> STATED EXERCISE
Copy out the rows word for word, starting from the first one and stopping after the line that contains "Contatti (310, 15)".

(Data entries)

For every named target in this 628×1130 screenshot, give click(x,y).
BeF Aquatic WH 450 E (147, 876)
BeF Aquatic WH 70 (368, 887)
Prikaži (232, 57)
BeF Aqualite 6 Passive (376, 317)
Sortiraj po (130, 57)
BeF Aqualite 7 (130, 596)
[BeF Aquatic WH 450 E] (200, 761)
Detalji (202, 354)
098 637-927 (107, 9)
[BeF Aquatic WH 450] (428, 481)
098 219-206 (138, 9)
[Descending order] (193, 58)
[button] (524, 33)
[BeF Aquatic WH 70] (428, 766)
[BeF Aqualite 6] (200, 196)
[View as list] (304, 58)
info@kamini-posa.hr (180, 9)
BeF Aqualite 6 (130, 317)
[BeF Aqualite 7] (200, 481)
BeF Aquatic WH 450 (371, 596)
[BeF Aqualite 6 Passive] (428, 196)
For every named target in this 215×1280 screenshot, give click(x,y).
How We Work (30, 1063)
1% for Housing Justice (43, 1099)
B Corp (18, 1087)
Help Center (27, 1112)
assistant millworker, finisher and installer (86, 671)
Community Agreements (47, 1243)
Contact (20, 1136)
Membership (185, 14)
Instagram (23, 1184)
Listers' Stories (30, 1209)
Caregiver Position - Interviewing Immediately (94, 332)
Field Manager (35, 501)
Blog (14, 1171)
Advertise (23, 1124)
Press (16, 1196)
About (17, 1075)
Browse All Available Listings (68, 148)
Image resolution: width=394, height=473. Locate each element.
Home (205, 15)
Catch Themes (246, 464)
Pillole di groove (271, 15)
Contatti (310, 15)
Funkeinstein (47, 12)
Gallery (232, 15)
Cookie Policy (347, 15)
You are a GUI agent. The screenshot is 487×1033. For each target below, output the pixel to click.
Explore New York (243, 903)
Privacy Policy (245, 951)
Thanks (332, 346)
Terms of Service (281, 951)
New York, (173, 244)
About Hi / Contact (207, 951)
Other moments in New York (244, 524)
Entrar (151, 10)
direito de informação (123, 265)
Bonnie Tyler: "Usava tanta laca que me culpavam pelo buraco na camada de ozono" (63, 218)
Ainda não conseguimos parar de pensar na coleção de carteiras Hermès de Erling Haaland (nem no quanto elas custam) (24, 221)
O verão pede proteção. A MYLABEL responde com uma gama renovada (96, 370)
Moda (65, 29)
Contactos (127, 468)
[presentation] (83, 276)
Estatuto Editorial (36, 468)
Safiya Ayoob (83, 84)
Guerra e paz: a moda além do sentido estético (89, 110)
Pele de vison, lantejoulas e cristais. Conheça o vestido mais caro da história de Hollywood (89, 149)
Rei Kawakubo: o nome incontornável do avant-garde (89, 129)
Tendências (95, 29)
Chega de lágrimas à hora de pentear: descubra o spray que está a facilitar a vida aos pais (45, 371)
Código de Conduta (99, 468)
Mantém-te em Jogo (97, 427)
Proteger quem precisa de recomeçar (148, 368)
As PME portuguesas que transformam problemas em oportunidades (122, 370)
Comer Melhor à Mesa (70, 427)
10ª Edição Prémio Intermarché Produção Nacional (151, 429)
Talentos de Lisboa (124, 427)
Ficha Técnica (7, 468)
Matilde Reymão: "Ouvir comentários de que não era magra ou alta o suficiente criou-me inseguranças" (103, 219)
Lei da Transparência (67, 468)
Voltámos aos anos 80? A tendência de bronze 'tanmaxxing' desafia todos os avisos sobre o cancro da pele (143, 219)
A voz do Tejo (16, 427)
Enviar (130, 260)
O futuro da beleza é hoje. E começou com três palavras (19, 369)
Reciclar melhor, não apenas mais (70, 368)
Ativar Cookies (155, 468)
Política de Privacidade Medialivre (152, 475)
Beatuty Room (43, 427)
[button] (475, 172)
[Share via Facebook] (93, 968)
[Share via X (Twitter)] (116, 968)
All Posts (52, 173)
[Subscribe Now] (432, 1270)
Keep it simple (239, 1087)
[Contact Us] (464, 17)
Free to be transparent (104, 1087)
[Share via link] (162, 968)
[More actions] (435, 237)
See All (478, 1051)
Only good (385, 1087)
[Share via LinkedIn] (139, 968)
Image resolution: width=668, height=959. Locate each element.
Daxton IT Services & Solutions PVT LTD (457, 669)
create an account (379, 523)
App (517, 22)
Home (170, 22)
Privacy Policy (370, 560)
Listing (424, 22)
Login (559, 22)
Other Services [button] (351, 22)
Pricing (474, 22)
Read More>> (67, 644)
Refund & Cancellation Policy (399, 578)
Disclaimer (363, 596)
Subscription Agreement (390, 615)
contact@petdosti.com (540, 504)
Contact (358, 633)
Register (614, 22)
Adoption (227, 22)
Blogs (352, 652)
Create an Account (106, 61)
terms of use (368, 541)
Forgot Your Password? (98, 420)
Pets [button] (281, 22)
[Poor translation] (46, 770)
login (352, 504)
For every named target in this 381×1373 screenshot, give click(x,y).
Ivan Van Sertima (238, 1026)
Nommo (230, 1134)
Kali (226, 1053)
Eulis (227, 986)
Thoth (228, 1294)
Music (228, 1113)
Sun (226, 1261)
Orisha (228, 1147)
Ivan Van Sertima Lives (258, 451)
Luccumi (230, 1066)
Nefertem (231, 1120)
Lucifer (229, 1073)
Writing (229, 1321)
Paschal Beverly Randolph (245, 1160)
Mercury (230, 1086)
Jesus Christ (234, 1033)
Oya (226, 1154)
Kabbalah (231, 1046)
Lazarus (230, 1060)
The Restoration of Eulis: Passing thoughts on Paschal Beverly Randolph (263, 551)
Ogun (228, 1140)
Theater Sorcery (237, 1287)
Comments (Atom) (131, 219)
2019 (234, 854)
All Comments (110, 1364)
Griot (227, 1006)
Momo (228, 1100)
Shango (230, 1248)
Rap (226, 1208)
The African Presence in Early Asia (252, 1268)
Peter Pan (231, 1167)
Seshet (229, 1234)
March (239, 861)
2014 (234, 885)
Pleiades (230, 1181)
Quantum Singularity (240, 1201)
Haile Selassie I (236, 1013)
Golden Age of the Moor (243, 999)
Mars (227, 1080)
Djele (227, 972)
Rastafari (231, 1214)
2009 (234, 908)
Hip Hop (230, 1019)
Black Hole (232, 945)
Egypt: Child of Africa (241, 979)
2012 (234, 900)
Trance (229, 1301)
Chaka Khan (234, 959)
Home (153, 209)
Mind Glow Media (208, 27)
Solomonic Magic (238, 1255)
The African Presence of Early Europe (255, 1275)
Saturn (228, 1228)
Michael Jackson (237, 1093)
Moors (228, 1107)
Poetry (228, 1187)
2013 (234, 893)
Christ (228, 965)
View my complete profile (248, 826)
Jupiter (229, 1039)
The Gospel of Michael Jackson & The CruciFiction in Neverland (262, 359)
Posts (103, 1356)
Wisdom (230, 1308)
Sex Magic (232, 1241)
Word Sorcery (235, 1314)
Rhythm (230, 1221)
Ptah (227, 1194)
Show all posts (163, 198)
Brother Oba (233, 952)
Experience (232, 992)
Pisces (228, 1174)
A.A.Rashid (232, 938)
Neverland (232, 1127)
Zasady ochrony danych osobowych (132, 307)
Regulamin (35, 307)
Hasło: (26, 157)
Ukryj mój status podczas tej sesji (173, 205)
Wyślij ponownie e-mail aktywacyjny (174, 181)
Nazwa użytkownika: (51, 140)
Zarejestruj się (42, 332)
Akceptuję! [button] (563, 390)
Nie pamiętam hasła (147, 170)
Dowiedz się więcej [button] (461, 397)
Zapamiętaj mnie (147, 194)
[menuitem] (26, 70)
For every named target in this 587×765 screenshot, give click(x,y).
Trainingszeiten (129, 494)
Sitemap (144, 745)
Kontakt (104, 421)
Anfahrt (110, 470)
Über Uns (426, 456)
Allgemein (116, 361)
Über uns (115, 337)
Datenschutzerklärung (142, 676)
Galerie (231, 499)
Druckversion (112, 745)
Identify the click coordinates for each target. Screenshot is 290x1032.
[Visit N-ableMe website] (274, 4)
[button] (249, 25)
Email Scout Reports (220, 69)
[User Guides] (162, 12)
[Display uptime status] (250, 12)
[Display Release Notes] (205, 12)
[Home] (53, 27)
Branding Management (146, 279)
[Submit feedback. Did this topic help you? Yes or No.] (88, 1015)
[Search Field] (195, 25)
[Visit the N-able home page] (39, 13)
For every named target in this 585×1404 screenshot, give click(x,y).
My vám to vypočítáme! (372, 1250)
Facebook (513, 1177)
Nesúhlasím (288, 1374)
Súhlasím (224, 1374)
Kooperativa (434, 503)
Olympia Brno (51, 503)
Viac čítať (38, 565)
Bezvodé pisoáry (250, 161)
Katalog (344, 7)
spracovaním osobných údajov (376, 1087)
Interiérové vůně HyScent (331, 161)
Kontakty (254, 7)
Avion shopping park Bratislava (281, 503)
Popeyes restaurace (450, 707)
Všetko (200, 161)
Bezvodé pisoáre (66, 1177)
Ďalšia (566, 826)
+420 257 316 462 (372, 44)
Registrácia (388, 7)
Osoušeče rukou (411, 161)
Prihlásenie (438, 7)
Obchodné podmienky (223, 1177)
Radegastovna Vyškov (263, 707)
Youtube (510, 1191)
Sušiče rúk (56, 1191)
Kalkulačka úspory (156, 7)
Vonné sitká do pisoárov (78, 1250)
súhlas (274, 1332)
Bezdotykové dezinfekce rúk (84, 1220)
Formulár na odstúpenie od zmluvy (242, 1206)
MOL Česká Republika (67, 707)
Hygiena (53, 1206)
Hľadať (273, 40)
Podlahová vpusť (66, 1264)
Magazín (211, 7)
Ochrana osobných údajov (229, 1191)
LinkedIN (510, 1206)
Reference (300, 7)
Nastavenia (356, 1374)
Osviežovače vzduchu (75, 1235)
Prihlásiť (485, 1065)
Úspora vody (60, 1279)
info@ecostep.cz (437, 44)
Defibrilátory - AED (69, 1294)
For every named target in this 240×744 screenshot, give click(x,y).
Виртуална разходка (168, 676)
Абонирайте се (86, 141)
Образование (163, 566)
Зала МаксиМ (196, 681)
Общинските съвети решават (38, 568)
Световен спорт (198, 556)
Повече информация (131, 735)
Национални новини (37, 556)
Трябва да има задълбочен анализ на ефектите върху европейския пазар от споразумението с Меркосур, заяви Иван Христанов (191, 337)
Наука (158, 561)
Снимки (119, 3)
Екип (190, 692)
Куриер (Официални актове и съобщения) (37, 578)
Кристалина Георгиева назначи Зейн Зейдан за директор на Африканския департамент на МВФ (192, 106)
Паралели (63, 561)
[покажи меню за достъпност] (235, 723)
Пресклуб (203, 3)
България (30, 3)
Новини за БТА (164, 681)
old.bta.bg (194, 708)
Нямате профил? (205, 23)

> COMPLETE RESPONSE
For every named target in this 628×1130 screenshot, give click(x,y).
BeF Aquatic WH 450 E (147, 876)
BeF Aquatic WH 70 (368, 887)
Prikaži (232, 57)
BeF Aqualite 6 Passive (376, 317)
Sortiraj po (130, 57)
BeF Aqualite 7 (130, 596)
[BeF Aquatic WH 450 E] (200, 761)
Detalji (202, 354)
098 637-927 (107, 9)
[BeF Aquatic WH 450] (428, 481)
098 219-206 (138, 9)
[Descending order] (193, 58)
[button] (524, 33)
[BeF Aquatic WH 70] (428, 766)
[BeF Aqualite 6] (200, 196)
[View as list] (304, 58)
info@kamini-posa.hr (180, 9)
BeF Aqualite 6 (130, 317)
[BeF Aqualite 7] (200, 481)
BeF Aquatic WH 450 (371, 596)
[BeF Aqualite 6 Passive] (428, 196)
For every named target in this 215×1280 screenshot, give click(x,y).
How We Work (30, 1063)
1% for Housing Justice (43, 1099)
B Corp (18, 1087)
Help Center (27, 1112)
assistant millworker, finisher and installer (86, 671)
Community Agreements (47, 1243)
Contact (20, 1136)
Membership (185, 14)
Instagram (23, 1184)
Listers' Stories (30, 1209)
Caregiver Position - Interviewing Immediately (94, 332)
Field Manager (35, 501)
Blog (14, 1171)
Advertise (23, 1124)
Press (16, 1196)
About (17, 1075)
Browse All Available Listings (68, 148)
Image resolution: width=394, height=473. Locate each element.
Home (205, 15)
Catch Themes (246, 464)
Pillole di groove (271, 15)
Contatti (310, 15)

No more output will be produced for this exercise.